Polska dyplomacja i szerzej polska władza ma teraz przed sobą trzy zadania:
1. Zrobić wszystko co możliwe, żeby umocnić - nawet propagandowo - nasze wschodnie granice. To jest także granica Unii Europejskiej, Schengen i NATO. Rosjanie raczej nie odważą się teraz jej naruszyć, ale trzeba tu postawić solidny mur.
2. Zmusić innych do działania. Polska samotna jest za słaba. Nasze działania, komuniaty i ostrzeżenia w sprawie Ukrainy często traktowane są przez wielu jako oszołomostwo albo resentymenty związane z naszymi dawnymi ziemiami - Lwowem i Wołyniem. Choć nasza ocena sytuacji zazwyczaj jest słuszna, to jednak komunikaty nie docierają do umysłów kilku polityków. Możemy za to - i to robimy - zmuszać do działania dyplomację Niemiec i Francji. To są już gracze pierwszoligowi. Ich rękami możemy zdziałać wiele - co pokazuje przykład obalenia Wiktora Janukowycza. Krótko mówiąc musimy teraz próbować walczyć cudzymy rękami.

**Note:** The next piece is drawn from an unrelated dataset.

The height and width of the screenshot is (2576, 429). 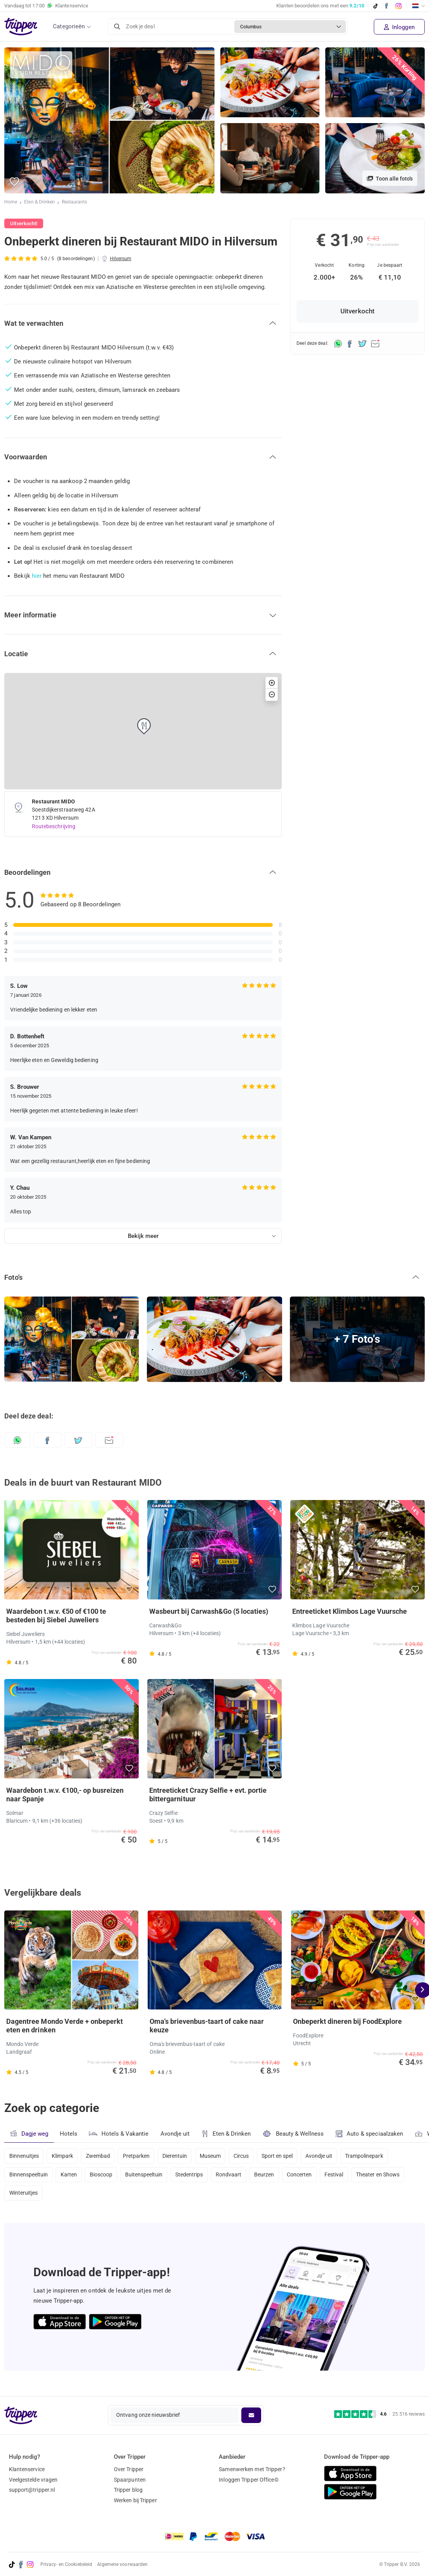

3. Zrobić dwa kroki do przodu. Przed nami seria spotkań wszelkich gremiów w naszej części świata. Będą dyskutować, naradzać się, ale Ukrainy teraz nie uratują. Polska musi jednak zrobić coś, by nie skończyło się na wyrażaniu "głębokiego oburzenia", bycia "deeply concerned" i "truly sad". Co to może być? Walka o przyszłość. Od lat próbujemy namówić Europę do, mówiąc obrazowo, "odcinania rosyjskich macek na Zachodzie". Chodzi na przykład o wspólne zmniejszanie siły Gazpromu, o zwiększanie odporności Brukseli na rosyjski lobbing w sprawach politycznych i energetycznych (vide łupki). Teraz, gdy przez kilka chwil cała Europa nas słucha, możemy zabezpieczyć swoje interesy.
Czy premier Donald Tusk i minister spraw zagranicznych Radosław Sikorski to wykorzystają? Na pewno znają powagę sytuacji. Przed nimi najważniejsze wyzwanie ich urzędowania.
Tu nie chodzi tylko Krym, który straciliśmy wczoraj, Ukrainę, którą tracimy dziś, ale także o jutrzejszy los naszego własnego kraju.